Non ricordavo di aver sognato nulla. Non ricordavo nemmeno che cosa avevo fatto la sera prima.
Pensai che era strano quel vuoto di memoria, ma non me ne preoccupai affatto.
Scostai le tende di camera mia per guardare fuori.
La solita immagine grigia di basse villette a schiera e di un prato con pochi alberi si sovrappose al panorama pulito e innevato che mi ero immaginata degno del 24 Dicembre.
Come obbedendo a qualche strano automatismo girai la maniglia della porta finestra e uscii in balcone.
Faceva freddo e non me ne importava niente. Sapevo di essere in pigiama e di avere i capelli spettinati. Non avevo le pantofole ma un paio di calze, e sentivo il contatto gelido del pavimento con la pianta dei piedi. In tutto ciò, mi sentivo indefinibilmente bene.
Non so come, mi trovai in mano il cellulare.
Feci scorrere svogliatamente i nomi della rubrica. Mi fermai su Davide.
Era un sacco che non lo sentivo e mi dispiaceva, così gli feci uno squillo.
Dopo un po’ di tempo (quanto tempo? Un minuto? Un’ora?) mi arrivò un suo messaggio.

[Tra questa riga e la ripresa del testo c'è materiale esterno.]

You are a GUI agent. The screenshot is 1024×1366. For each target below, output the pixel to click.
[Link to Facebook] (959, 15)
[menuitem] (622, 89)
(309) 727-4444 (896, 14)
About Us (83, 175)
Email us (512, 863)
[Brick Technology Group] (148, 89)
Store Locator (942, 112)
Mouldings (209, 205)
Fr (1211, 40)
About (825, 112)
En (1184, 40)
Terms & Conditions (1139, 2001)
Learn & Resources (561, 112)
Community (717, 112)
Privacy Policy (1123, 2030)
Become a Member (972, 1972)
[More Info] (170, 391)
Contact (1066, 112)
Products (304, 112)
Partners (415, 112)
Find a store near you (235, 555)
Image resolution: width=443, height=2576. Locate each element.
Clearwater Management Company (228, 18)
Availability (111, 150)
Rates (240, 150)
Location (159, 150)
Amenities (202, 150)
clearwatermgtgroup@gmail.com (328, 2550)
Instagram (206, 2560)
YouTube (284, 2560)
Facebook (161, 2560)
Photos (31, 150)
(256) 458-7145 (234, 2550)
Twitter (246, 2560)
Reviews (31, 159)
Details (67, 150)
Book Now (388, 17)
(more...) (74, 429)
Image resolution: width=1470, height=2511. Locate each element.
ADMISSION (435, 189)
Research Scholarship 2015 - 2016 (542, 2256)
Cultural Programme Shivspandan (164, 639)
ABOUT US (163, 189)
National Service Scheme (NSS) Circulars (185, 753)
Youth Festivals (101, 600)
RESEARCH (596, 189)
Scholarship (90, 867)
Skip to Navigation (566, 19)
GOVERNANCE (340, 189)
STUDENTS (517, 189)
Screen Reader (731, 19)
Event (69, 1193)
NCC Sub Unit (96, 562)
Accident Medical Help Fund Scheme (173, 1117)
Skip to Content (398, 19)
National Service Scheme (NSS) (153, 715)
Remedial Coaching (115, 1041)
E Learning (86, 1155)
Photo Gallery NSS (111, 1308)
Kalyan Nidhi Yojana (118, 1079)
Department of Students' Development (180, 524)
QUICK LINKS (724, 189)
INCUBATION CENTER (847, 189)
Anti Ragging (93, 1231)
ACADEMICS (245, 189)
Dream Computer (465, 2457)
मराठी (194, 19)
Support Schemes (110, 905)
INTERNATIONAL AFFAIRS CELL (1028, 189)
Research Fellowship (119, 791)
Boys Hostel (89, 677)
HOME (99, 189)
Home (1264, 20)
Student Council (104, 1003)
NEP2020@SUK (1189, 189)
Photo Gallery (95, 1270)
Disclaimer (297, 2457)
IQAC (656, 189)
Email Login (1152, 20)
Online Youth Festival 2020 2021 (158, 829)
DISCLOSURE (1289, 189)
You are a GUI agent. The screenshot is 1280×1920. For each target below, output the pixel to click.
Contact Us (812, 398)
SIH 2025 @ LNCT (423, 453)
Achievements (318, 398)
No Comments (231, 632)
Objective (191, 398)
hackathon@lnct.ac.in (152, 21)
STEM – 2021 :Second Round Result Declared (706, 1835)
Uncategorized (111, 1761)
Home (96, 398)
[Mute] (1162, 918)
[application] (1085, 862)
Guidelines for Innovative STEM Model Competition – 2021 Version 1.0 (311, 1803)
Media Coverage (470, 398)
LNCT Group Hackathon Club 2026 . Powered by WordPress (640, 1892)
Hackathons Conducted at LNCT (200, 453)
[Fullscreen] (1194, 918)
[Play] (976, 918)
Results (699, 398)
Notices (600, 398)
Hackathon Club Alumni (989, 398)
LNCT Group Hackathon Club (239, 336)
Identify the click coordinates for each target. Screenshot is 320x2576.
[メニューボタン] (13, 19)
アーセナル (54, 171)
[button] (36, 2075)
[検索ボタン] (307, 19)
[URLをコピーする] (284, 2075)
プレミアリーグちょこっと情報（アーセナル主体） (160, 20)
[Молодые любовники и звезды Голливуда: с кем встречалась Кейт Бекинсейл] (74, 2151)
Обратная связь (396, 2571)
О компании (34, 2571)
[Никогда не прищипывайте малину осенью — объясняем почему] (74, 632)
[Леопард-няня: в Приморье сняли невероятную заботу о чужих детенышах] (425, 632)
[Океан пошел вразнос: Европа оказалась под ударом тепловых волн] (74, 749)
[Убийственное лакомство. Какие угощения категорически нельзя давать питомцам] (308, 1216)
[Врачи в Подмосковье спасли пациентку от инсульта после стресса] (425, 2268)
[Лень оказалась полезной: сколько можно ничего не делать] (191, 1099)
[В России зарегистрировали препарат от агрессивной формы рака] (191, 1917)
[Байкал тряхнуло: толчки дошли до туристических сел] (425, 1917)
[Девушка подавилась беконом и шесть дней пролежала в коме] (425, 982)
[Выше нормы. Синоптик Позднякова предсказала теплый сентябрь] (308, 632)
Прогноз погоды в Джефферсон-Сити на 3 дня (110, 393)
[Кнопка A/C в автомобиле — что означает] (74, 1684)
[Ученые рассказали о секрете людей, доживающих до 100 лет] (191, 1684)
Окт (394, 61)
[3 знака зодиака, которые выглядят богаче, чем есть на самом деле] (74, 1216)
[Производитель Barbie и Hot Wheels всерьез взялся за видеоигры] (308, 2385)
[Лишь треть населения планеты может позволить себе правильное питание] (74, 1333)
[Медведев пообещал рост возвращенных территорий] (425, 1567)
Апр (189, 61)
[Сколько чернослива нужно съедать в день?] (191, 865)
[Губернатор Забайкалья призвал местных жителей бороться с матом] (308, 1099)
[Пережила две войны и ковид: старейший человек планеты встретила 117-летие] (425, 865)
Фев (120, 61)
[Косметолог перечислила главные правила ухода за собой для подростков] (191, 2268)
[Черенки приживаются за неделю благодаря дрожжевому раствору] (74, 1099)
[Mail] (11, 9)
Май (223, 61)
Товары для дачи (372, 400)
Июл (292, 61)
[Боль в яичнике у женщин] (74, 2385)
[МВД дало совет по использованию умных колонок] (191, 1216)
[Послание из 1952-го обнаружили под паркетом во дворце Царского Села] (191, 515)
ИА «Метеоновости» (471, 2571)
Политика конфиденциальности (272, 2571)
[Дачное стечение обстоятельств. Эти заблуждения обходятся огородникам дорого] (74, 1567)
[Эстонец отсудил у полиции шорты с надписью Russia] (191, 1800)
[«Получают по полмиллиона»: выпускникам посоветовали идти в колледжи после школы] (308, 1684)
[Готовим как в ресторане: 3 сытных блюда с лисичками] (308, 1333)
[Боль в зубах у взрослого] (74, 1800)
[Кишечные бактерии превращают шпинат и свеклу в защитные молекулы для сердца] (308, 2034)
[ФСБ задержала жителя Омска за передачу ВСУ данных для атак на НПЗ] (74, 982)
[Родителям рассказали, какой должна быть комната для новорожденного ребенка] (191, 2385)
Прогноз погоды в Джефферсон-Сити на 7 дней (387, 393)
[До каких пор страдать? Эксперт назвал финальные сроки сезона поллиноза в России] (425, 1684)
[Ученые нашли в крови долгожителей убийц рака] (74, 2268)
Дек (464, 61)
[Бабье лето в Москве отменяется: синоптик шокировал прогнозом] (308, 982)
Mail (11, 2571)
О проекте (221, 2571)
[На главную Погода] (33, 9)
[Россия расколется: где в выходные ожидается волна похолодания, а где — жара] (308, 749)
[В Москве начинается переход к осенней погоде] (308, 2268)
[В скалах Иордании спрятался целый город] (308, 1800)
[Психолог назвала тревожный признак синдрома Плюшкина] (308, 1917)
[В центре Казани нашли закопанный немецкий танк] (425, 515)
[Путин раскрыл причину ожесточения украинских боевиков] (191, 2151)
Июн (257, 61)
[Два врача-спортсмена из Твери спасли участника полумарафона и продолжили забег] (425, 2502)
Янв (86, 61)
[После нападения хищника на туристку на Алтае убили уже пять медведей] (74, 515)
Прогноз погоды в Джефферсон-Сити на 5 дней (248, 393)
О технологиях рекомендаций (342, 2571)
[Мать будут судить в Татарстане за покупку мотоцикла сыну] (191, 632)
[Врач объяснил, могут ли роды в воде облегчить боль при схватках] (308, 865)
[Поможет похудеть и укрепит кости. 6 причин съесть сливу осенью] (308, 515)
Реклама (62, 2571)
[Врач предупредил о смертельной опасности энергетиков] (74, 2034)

Ciao Ire! Come va? Senti, dovrei dirti una cosa. Ma non devi assolutamente dirlo a nessuno.

Lessi, ripetendo ogni parola nella mia mente. Di colpo il freddo centuplicò. Rabbrividii e rientrai in camera, rispondendo al messaggio con qualche scontata promessa di silenzio.
Sul mio comodino c’era una tazza di caffè caldo. Non sapevo chi ce l’avesse messa e non me lo chiesi. Ne bevvi un po’, incurante del fatto che mi stavo scottando le dita perché la tazzina di ceramica era bollente.
Il cellulare suonò per avvertirmi dell’arrivo di un nuovo sms. Non avevo mai notato quanto quel suono fosse metallico e fastidioso.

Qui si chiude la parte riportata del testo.